• _YOUR INSTRUCTIONS_:
Copy the material below word for word, from its start through the line containing "Open the Back".

* START ROWS *

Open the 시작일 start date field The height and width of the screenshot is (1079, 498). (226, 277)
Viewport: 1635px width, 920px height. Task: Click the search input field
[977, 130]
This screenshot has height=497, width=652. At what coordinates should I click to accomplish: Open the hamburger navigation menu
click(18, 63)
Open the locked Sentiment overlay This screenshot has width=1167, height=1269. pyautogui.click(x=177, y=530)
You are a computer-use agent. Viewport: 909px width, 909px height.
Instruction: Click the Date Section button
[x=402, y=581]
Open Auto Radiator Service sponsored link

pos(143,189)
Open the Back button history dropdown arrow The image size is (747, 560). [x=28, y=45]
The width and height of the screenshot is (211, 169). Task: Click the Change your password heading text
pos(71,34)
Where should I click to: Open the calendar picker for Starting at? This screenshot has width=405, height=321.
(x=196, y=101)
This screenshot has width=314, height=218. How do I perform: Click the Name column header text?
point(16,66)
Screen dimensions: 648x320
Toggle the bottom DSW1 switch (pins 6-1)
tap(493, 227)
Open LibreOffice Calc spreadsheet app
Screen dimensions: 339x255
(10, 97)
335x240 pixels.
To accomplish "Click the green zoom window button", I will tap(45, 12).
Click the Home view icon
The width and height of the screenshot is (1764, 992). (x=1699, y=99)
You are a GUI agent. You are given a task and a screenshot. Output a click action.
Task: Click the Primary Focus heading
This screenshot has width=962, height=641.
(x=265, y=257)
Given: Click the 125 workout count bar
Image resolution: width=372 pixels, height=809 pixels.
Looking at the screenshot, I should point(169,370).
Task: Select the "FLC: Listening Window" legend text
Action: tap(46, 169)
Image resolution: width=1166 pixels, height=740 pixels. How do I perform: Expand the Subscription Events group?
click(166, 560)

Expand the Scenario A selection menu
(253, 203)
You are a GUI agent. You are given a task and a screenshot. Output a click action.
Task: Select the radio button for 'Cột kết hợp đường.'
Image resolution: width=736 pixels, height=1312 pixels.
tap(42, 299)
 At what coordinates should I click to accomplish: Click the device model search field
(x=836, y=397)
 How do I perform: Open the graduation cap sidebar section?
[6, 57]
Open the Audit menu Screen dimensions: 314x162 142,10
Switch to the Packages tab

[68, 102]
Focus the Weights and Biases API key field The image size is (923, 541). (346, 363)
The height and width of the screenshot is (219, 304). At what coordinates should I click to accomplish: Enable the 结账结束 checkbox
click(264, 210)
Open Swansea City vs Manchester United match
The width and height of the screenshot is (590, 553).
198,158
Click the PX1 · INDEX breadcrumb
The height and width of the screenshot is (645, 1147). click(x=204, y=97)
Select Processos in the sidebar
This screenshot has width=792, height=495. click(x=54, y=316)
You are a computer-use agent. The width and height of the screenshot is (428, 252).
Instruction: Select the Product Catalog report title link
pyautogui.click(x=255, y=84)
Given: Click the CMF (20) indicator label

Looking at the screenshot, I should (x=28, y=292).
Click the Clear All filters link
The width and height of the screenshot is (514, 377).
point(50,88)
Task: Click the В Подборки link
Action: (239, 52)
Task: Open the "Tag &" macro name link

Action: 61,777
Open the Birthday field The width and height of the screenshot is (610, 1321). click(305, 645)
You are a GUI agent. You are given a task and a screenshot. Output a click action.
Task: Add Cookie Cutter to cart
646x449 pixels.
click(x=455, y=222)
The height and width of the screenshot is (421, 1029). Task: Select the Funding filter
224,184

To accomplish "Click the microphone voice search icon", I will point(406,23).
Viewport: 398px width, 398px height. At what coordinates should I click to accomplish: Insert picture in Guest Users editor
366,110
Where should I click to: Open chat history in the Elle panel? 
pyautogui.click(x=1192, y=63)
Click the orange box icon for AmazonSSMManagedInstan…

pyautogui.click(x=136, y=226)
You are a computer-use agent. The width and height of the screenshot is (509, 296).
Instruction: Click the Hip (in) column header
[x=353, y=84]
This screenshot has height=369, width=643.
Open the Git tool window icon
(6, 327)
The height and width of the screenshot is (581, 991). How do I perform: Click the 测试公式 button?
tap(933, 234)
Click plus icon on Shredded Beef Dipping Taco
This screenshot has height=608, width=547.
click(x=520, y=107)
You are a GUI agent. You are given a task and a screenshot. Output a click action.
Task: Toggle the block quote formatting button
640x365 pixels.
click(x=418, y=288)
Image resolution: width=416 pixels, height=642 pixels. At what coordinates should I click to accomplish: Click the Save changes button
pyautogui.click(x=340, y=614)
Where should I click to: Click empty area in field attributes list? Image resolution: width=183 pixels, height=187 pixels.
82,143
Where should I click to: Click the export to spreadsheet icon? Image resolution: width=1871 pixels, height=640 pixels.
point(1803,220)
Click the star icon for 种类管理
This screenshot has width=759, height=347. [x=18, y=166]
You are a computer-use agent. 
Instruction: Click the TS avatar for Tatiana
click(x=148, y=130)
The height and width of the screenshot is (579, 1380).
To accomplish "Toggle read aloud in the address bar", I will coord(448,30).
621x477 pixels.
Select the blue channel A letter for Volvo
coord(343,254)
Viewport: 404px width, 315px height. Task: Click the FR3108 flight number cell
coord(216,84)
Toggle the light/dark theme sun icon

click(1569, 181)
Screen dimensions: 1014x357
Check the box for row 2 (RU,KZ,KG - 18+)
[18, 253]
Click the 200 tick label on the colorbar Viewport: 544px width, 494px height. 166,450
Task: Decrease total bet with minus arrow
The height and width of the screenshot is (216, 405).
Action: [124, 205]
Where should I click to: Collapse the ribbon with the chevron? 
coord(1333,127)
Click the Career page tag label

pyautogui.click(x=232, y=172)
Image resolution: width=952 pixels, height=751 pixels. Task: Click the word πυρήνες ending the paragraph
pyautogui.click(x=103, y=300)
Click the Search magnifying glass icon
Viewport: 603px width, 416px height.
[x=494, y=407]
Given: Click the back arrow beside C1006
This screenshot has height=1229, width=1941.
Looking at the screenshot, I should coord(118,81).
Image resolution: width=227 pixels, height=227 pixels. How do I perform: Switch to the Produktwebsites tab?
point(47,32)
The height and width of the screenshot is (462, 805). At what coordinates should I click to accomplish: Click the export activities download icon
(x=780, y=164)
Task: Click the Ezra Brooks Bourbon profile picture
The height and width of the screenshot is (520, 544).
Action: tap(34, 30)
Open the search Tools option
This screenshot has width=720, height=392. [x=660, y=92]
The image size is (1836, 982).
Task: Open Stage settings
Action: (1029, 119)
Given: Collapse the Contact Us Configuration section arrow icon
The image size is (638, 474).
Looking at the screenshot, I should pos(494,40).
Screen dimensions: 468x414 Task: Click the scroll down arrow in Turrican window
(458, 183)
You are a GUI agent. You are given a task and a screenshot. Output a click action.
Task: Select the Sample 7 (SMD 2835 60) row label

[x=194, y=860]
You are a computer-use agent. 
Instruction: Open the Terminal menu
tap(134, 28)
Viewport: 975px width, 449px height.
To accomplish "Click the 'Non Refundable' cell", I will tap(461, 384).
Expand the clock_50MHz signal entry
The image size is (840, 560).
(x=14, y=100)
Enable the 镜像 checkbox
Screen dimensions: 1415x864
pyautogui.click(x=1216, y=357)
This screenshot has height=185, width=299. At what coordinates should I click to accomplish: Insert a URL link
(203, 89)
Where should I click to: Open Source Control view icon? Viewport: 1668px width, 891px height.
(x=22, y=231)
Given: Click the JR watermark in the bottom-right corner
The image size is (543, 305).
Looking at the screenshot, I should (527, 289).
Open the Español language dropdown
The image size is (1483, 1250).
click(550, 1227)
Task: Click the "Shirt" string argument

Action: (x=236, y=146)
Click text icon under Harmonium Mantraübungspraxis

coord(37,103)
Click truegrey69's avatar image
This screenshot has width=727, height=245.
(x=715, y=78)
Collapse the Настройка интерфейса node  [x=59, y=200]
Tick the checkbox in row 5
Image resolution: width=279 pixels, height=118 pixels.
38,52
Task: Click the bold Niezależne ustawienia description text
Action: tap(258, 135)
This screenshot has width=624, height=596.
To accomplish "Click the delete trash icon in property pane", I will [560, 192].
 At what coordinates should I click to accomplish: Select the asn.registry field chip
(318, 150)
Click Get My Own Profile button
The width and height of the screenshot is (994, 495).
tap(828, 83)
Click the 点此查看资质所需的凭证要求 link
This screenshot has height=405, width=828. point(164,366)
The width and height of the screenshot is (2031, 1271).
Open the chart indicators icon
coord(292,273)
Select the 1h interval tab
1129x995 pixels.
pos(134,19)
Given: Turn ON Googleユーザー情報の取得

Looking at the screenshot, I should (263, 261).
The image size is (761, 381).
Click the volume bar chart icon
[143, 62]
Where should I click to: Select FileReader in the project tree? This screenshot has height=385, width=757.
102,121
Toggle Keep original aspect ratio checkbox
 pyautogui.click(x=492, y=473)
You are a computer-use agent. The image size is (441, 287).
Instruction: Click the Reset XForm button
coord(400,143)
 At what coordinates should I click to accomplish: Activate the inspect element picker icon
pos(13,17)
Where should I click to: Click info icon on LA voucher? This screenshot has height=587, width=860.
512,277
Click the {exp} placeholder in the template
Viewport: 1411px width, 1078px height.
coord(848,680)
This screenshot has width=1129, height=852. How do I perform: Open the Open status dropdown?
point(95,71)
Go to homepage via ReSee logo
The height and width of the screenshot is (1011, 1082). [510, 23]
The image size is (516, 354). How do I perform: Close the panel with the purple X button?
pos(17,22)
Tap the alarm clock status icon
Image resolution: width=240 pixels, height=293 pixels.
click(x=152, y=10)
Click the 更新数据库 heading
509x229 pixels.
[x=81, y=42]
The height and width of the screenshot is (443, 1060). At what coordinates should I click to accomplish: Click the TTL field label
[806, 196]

* END ROWS *

• _ANSWER_:
Open the 시작일 start date field The height and width of the screenshot is (1079, 498). (226, 277)
Viewport: 1635px width, 920px height. Task: Click the search input field
[977, 130]
This screenshot has height=497, width=652. At what coordinates should I click to accomplish: Open the hamburger navigation menu
click(18, 63)
Open the locked Sentiment overlay This screenshot has width=1167, height=1269. pyautogui.click(x=177, y=530)
You are a computer-use agent. Viewport: 909px width, 909px height.
Instruction: Click the Date Section button
[x=402, y=581]
Open Auto Radiator Service sponsored link

pos(143,189)
Open the Back button history dropdown arrow The image size is (747, 560). [x=28, y=45]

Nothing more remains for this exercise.